Parquet Review – Finding Joy in Life

    Title: Parquet
    Developer: Yuzusoft Sour
    Release Date: August 27, 2021
    Reviewed On: PC
    Publisher: NekoNyan Ltd., HIKARI FIELD
    Genre: Visual Novel

Parquet is the most recent visual novel by Yuzusoft, whose previous works include Senren * Banka and Riddle Joker. More specifically, it’s the first title in their all-ages imprint Yuzusoft Sour. Further, it’s notable that it was released in English just one month after the Japanese version.

First of all, keep in mind Parquet is mostly a kinetic novel. Aside from an after story with a single option, everything about this narrative is linear. Though I usually consider this kind of visual novel the toughest to recommend to newcomers due to its lack of interaction, I have to say Parquet offers an engaging story throughout.

Taking place in a near-future setting, brain-machine interfaces (BMI) have become commonplace. As with smartphones and other technology nowadays, engaging with these devices adds new layers of functionality to life. In this particular case, people can now record and share memories.


However, the BMI also opens up new avenues for research, some of which are dangerous uses for the technology. In dealing directly with the brain, its applications can lead to devastating consequences, as well as new forms of crime.

Parquet tells the story of a young man whose life was a product of such experimentation. He’s an artificial human created with the sole reason of becoming a genius whose memories would allow him to have excellent performance at his job. Then, after being sold to a failing company, he raises it back to its glory.

Following these actions, he begins questioning his own life. He wants to know about his origin and what it means to live normally. To become a human instead of simply being used as a tool, he decides to set out on a trip of self-reflection and discover his true purpose.


Once he arrives in another city, he ends up having trouble obtaining a house.
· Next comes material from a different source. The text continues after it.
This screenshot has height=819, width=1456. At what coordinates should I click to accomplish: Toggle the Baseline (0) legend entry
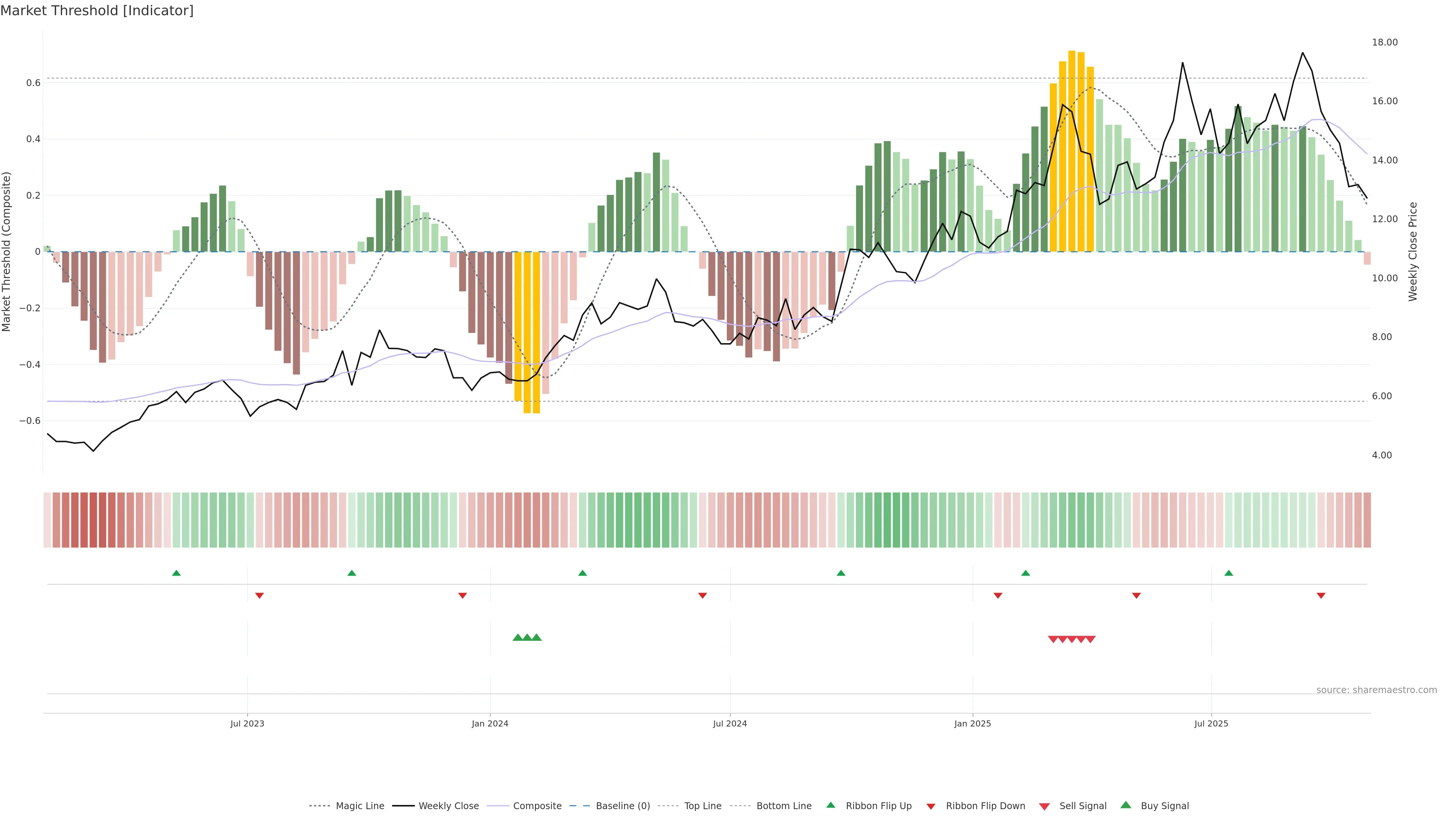click(x=622, y=806)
By chance, he meets two girls who help him out when he’s in a pinch. They were also affected by BMI research, and together the trio may find out what happened in the past.

One of the girls is Ibaraki Rino, who works at night and first finds the protagonist vomiting in an alleyway. Though she may seem cold at first, her honest personality makes her unable to hide her real feelings. Seeing her stuttering and wearing her heart on her sleeve despite trying to be the cool loner makes her pretty cute.
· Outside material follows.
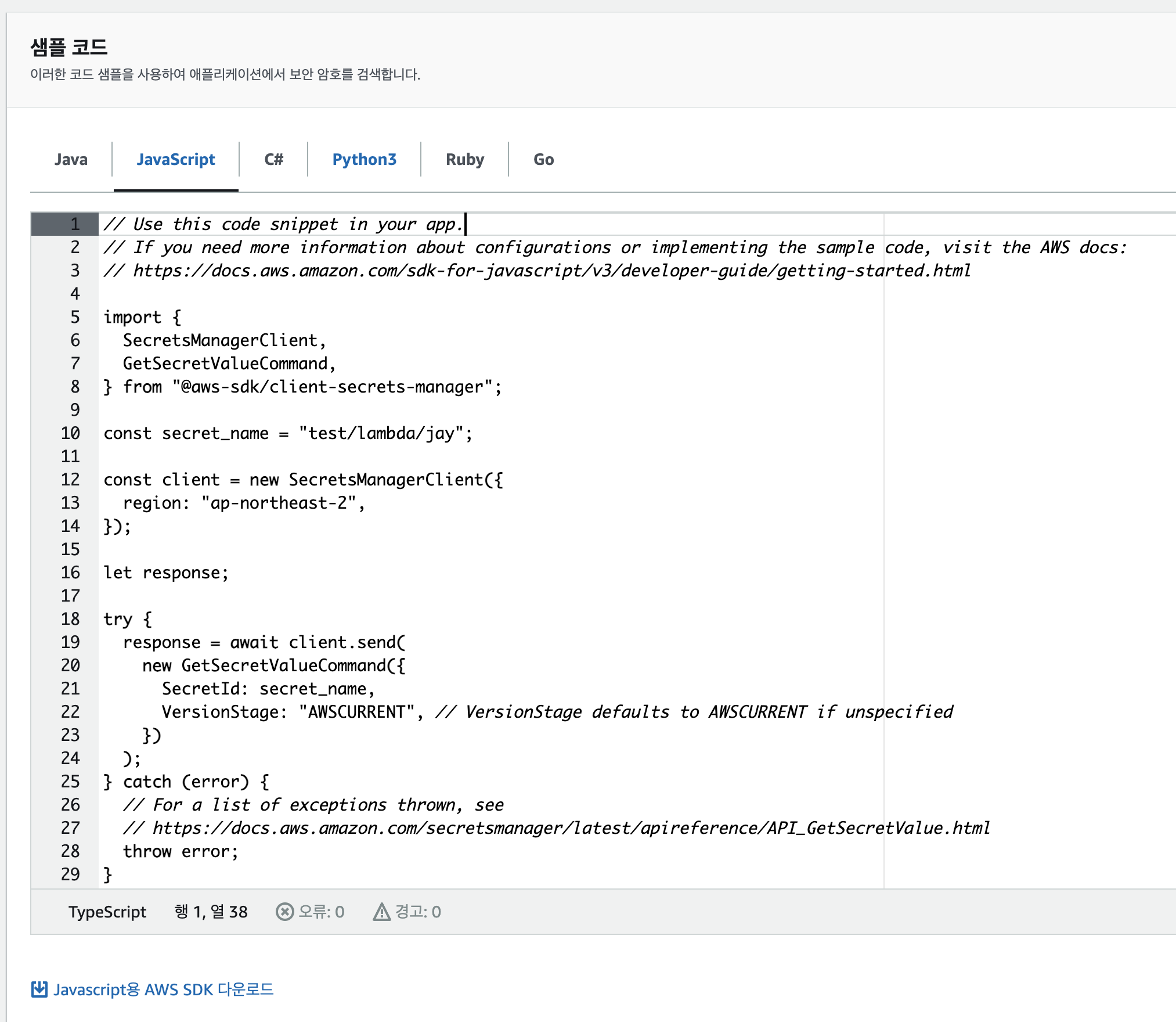Select the JavaScript tab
The other heroine is Kido Tsubasa, who loves food with a high amount of calories. She works during the day as a waitress and is usually smiling and acting friendly. However, her jokes can sometimes be a little tasteless when she tries to mock herself.

The story isn’t lengthy, but that is a plus in this case, as it cuts on material that would only be there to fill some extra time. The few smaller arcs help the player understand the world and spend time with the characters without dragging. There’s even a nice mystery side to it as some hints allow players to figure out what’s going on before the revelations if they pay attention.


Characters are very charming, including those that aren’t as important to the main plot. In the case of the protagonist and the two heroines, it’s easy to see how much they care for each other, creating a sense of found family while teasing romance. The story nails that aspect of building relationships, and I honestly loved the dialogues a ton.

There are, however, a few moments of the English text with errors. Most of them are minor typos that don’t cause too much issue. However, there are also a few situations in which the questionable consistency can be confusing. One good example of this is the first time a character called Hashihime is presented. She’s called “Doctor” by the bar owner, but the game uses “Professor?” as her temporary name.


Parquet is a great visual novel with an engaging sci-fi setting and memorable character interaction. It’s honestly an impressive first release for the Yuzusoft Sour imprint and a game I loved playing despite my minor gripes with the translation consistency. So those who are interested in diving into a unique sci-fi narrative look no further.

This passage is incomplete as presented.